Requesting provisional authorization to send local user notifications comes with some caveats but avoids interrupting the user with another permissions prompt.
Explicit Authorization
Before sending user notifications you need permission from the user. For example, to request the ability to show alerts and set an App’s badge icon:
let options: UNAuthorizationOptions = [.alert, .badge]
let center = UNUserNotificationCenter.current()
center.requestAuthorization(options: options) { (granted, error) in
if granted {
// success
} else {
// failure
}
}
Note: I’m showing the completion handler versions of the API but there are also async versions.
The first time you request authorization the user sees the familiar system prompt:
Apple suggests you request authorization in a context where the user will understand why they are being prompted. In practise, this often happens quickly after first launch which is not the best user experience.
Provisional Authorization
Provisional authorization is not new. Apple added it back in iOS 12. That’s so long ago that I forgot it existed. It comes with some caveats but it does provide an alternative to interrupting your users with permission prompts.
To request provisional authorization add .provisional
to the options:
let options: UNAuthorizationOptions = [.alert, .badge, .provisional]
When you ask for provisional authorization the system doesn’t interrupt the user with a prompt. The notifications you send are delivered quietly. They appear in the notification center with buttons that allow the user to keep the notifications or turn them off completely:
The keep button gives the user the choice between delivering immediately, quietly to the notification center, or if they have it enabled a scheduled summary.

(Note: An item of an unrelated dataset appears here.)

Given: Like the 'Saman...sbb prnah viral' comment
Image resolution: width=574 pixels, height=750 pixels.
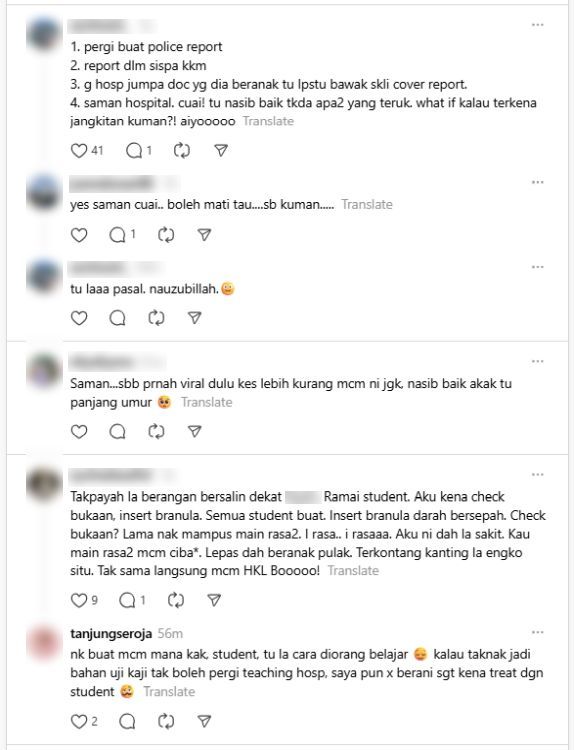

At this point, if you check the permissions for the app in the system settings you’ll see that it only has permission to deliver notifications quietly:
In the detailed notification settings, alerts are restricted to the notification centre and, even though we requested it, we do not have permission to badge the app icon:
You don’t get full permission to show alerts or badge the app icon unless the user changes their notifications settings. I suspect for most apps that’s a fair compromise.
Checking for Permission
One extra note, if you’re checking the authorization status before sending a notification make sure you take the provisional status into account:
let center = UNUserNotificationCenter.current()
center.getNotificationSettings { settings in
if (settings.authorizationStatus == .authorized)
|| (settings.authorizationStatus == .provisional)
{
// permission granted
}
}
Do you use provisional authorization for your app’s notifications or always prompt for explicit permission?